AP State Road Transport Corporation (APSTRC), which has incurred Rs. 600 crore of loss in the year 2016, is going to cover the loss by concentrating on generating non-ticket revenue, said Managing Director M. Malakondaiah.
Speaking to mediapersons here on Friday, he said that compared to 2015 the losses have increased by Rs.100 crore. He attributed the loss to drop in occupancy ratio (OR) and also to demonetisation at the end of last year.
According to him, the OR has come down by 0.9 per cent and in East Godavari it was 5 per cent. He said that the corporation is incurring indirect loss like 43 per cent fitment giving to employees (Rs.720 crore) and interest payouts amounting to Rs. 250 crore.
“I feared to join as RTC MD keeping the losses in view.

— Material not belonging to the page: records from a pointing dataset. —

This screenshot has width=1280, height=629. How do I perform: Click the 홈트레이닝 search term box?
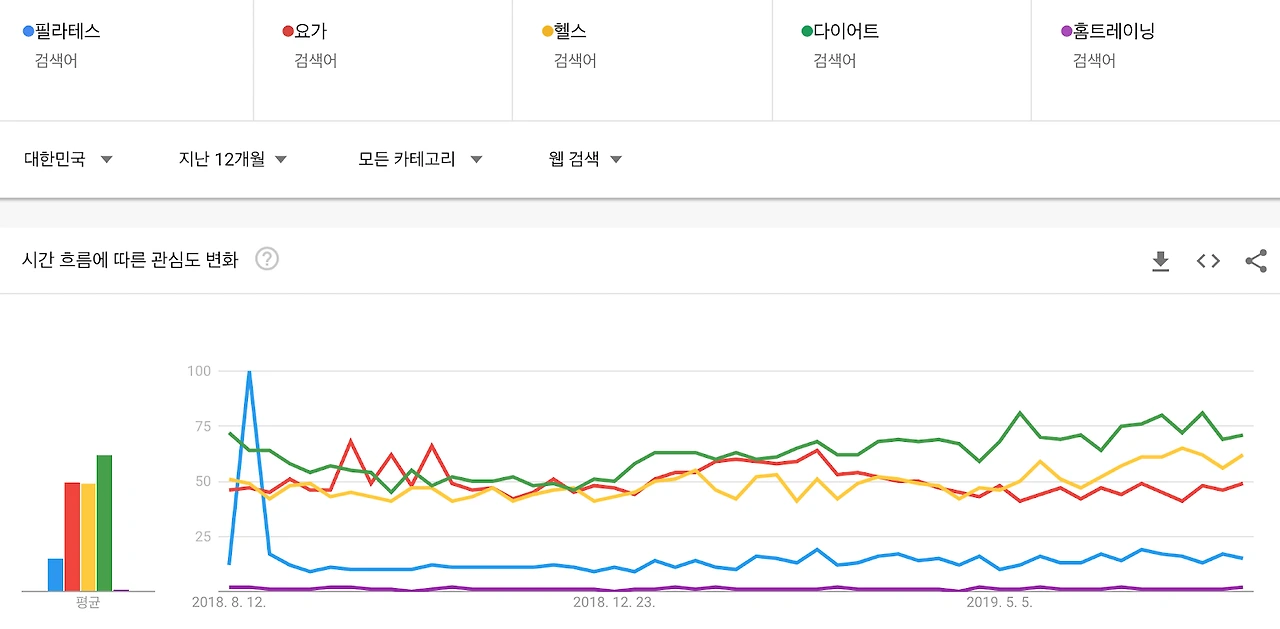1156,60
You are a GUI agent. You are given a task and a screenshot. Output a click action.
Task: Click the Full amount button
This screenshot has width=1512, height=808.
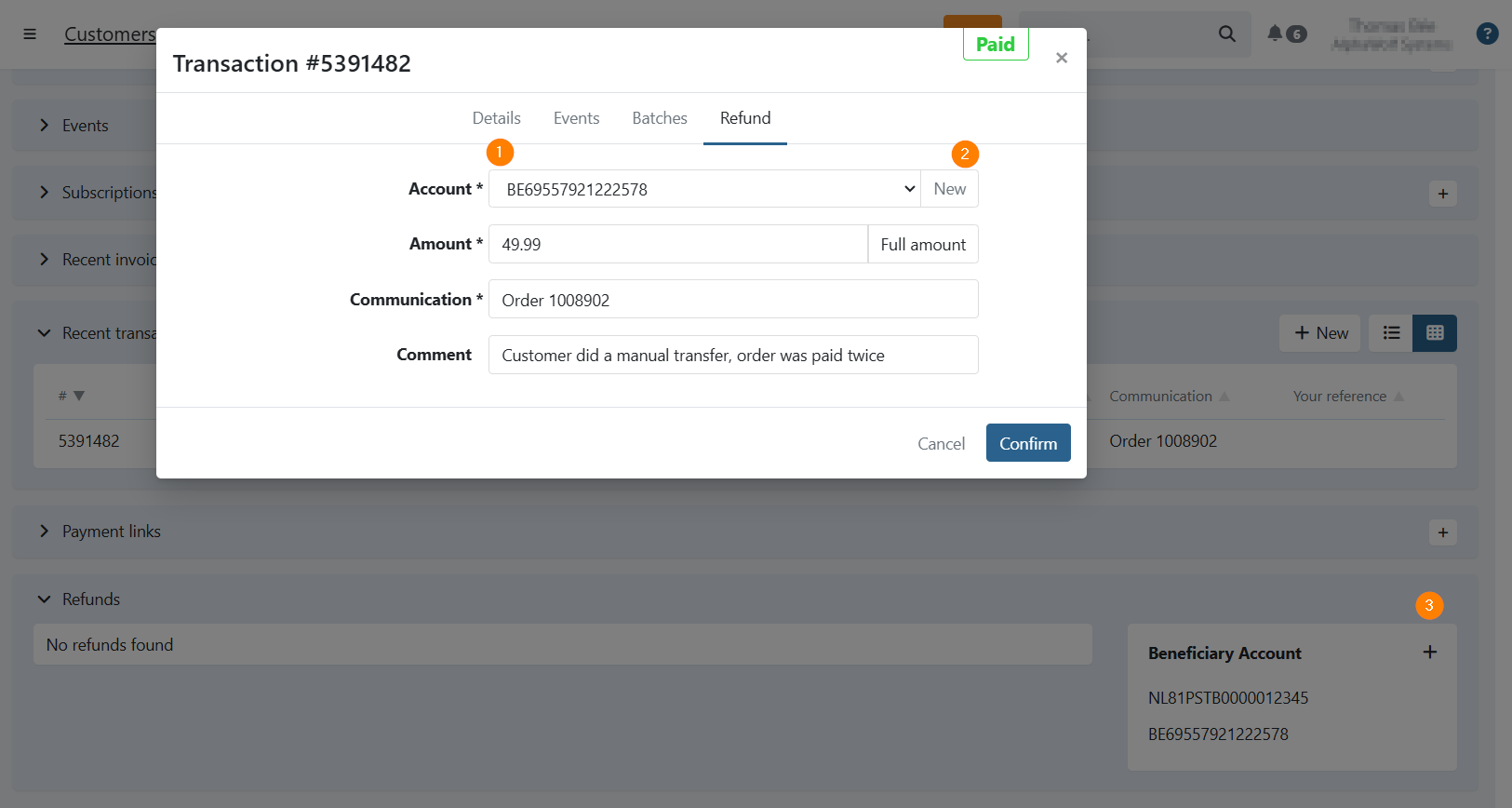click(x=923, y=245)
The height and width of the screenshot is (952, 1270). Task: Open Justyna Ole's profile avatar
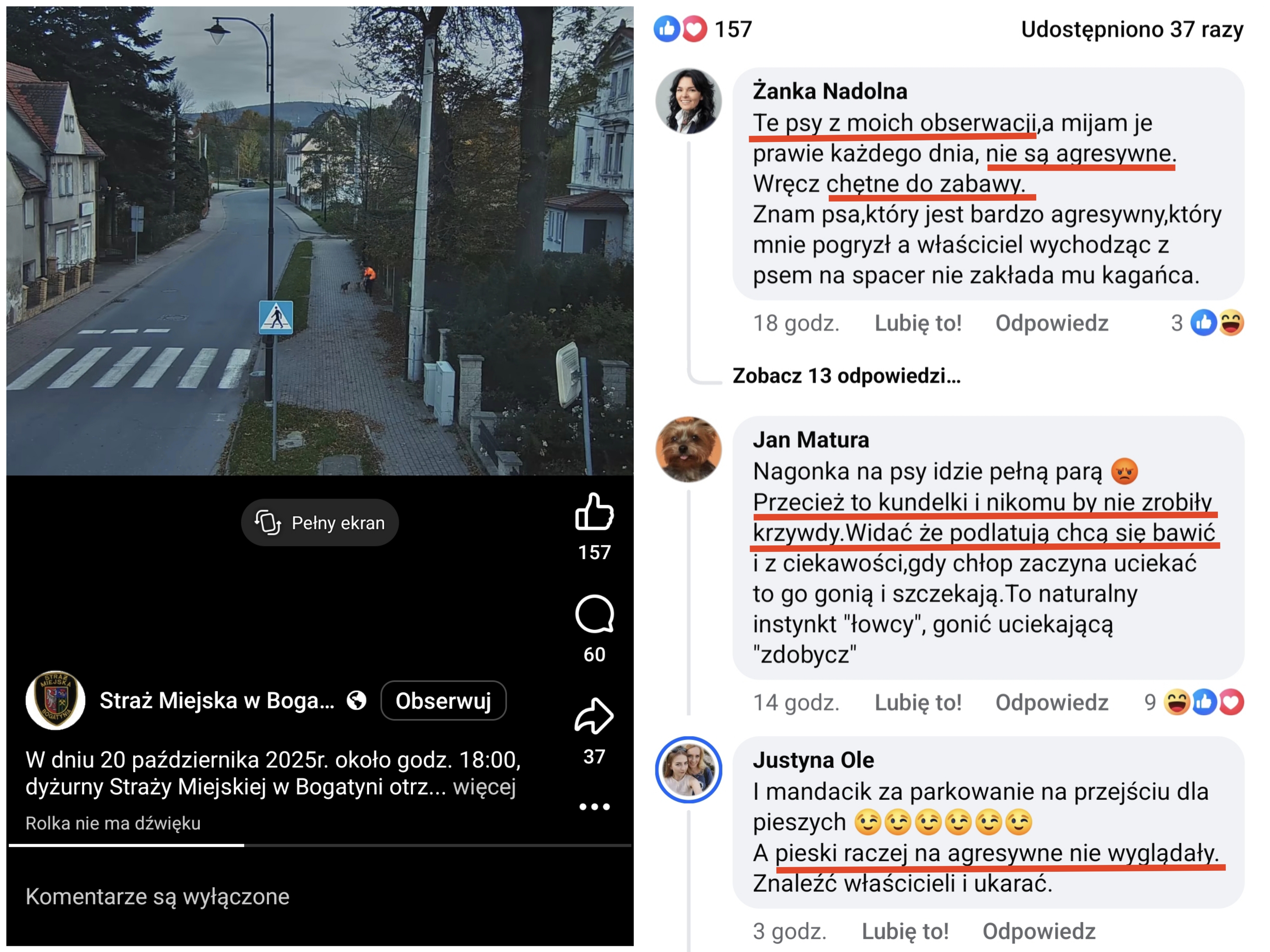click(x=688, y=769)
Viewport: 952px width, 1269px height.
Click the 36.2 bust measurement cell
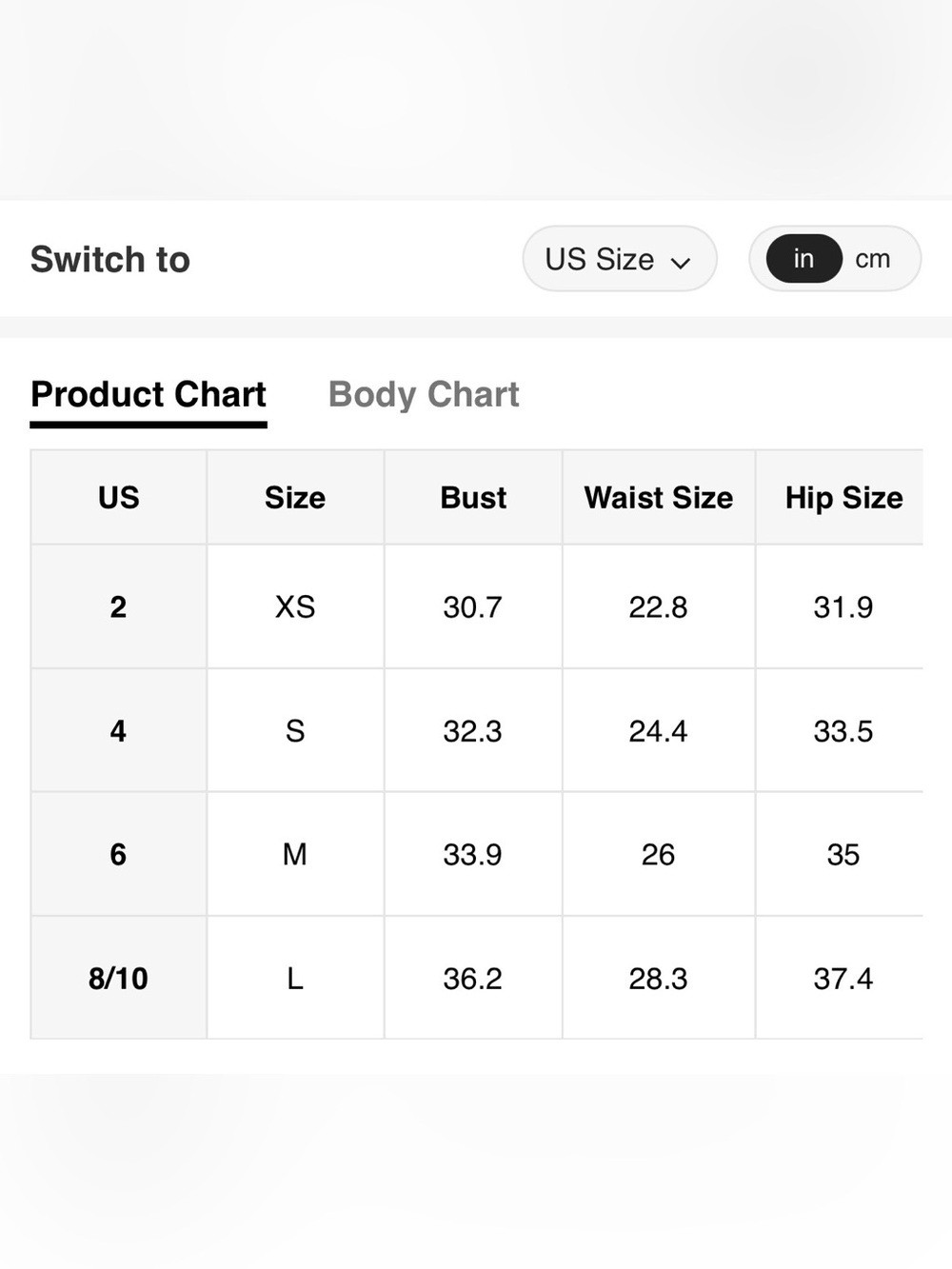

Now, I understood the areas where we can increase revenues and cut the expenditure,” said Mr. Malakondaiah. He said that they want to repay loans and at the same time tap the resources including saving 1 kmpl oil which gives Rs. 35 crore and increasing 1 per cent of OR which fetches Rs. 67 crore. He also said that giving the RTC land for lease for shopping complexes in all the towns and other issues would be considered to generate revenue.
The MD said that they were going to withdraw one third of the old buses and bring 3,000 new buses this year.